ESTABLISHMENT OF THE PLAN

PREMIUM STANDARD FARMS, INC. (hereinafter the "COMPANY") hereby adopts the
PREMIUM STANDARD FARMS, INC. EXECUTIVE LEVEL SEVERANCE PAY PLAN (hereinafter the
"PLAN"), effective December 1, 1999 for the benefit of eligible employees of the
Company.

The Plan is an unfunded welfare benefit plan for purposes of the Employee
Retirement Income Security Act of 1974, as amended (hereinafter "ERISA") and a
severance pay plan within the meaning of United States Department of Labor
regulations section 2510.3-2(b). The Plan supersedes any prior Company severance
plans, programs or policies covering eligible employees, both formal and
informal.

PURPOSE OF THE PLAN

The purpose of the Plan is to provide an eligible employee with base severance
pay, supplemental severance pay and supplemental severance benefits for a
specified period of time in the event that his/her employment is involuntarily
terminated by the Company other than for good reason, including lack of work,
rearrangement of work, reduction in workforce, or position elimination.

ELIGIBLE EMPLOYEES

The Plan is applicable only to eligible employees of the Company.
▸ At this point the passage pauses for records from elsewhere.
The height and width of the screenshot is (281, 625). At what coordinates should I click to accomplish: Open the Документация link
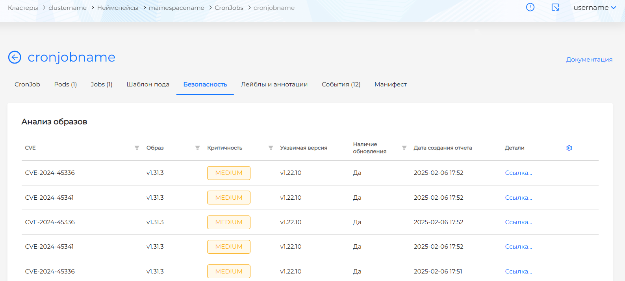(589, 60)
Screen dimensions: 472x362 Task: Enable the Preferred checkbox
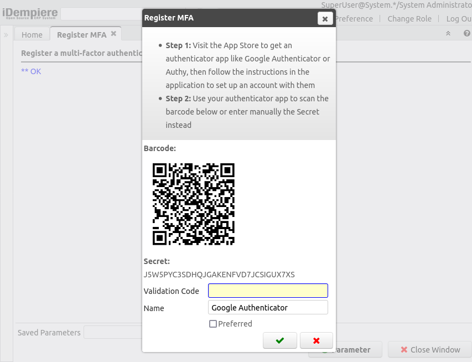tap(212, 323)
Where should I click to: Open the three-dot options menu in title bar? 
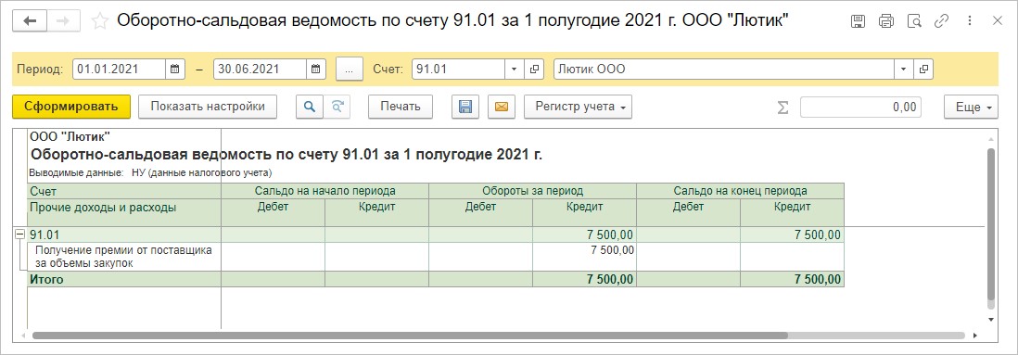pos(969,21)
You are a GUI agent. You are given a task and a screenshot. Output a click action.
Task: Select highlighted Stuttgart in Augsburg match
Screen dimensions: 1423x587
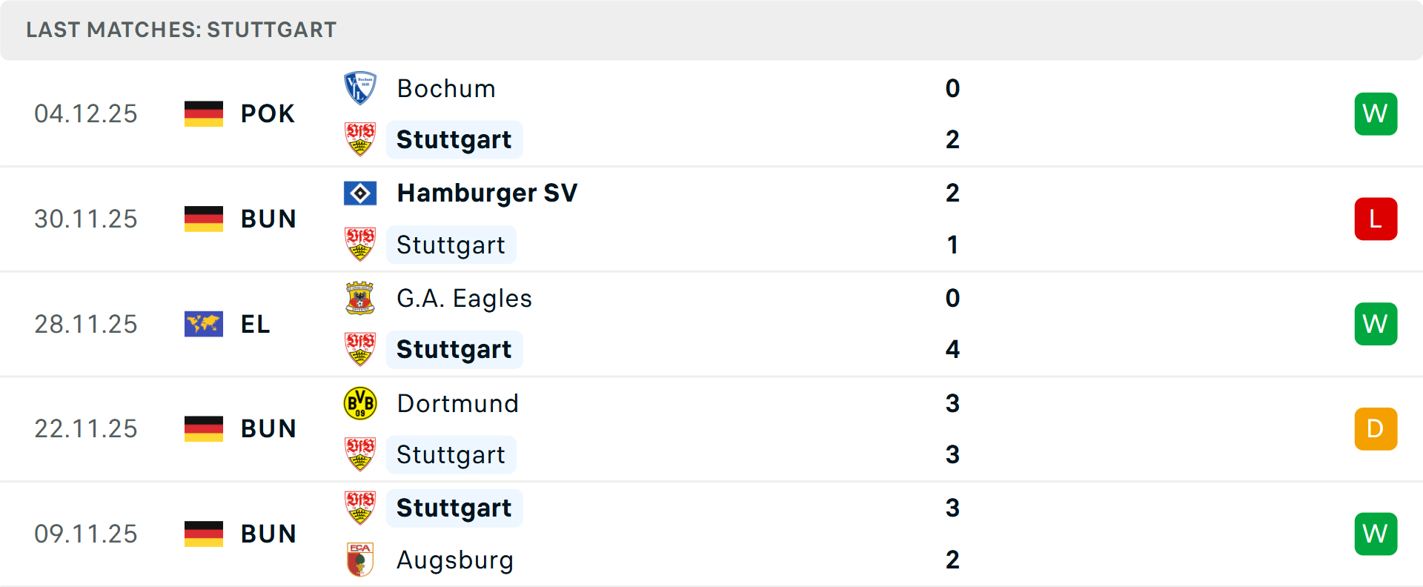(x=454, y=508)
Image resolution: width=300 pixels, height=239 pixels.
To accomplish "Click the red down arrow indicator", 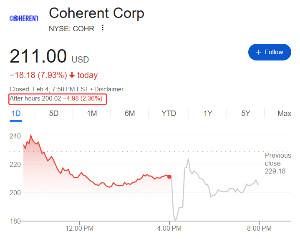I will tap(72, 75).
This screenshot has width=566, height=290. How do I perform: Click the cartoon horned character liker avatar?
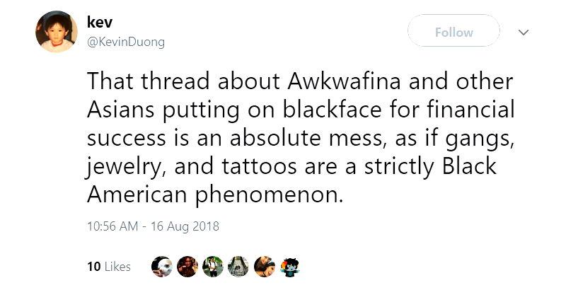pyautogui.click(x=288, y=266)
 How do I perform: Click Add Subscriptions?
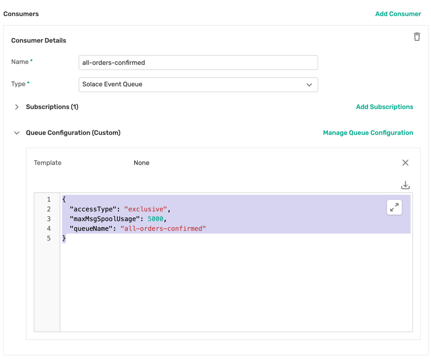click(384, 106)
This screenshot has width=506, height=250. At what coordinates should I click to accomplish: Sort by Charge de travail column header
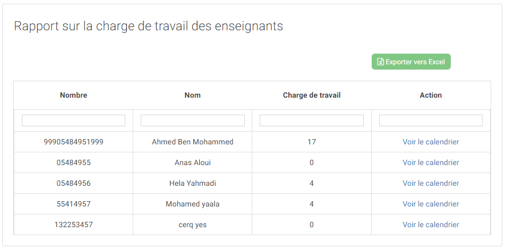tap(312, 95)
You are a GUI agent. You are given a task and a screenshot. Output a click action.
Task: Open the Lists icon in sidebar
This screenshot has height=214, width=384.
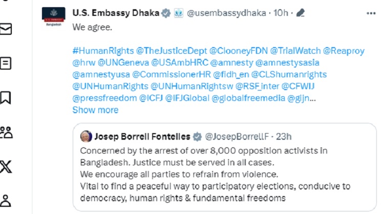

For all
purposes of the Plan, "ELIGIBLE EMPLOYEE" means a person based in the United
States in an employee-employer relationship with the Company who on his/her date
of termination of employment with the Company is in the Company job
classification as Chief Executive Officer, President, or Chief Financial
Officer. "Eligible employee" does not include (i) any employee covered by a
written employment or other agreement which contains a severance provision or by
a written severance agreement, (ii) any independent contractor, (iii) any
consultant, (iv) any person performing services for the Company under an
independent contractor or consultant agreement, purchase order, supplier
agreement or any other form of agreement which the Company enters into for
services, (v) any "leased employee" as defined in Section 414(n) of the Internal
Revenue Code, (vi) any contract employee, temporary employee, or any employee
who on his/her date of termination of employment with the Company is in a
Company job classification other than as Chief Executive Officer, President, or
Chief Financial Officer.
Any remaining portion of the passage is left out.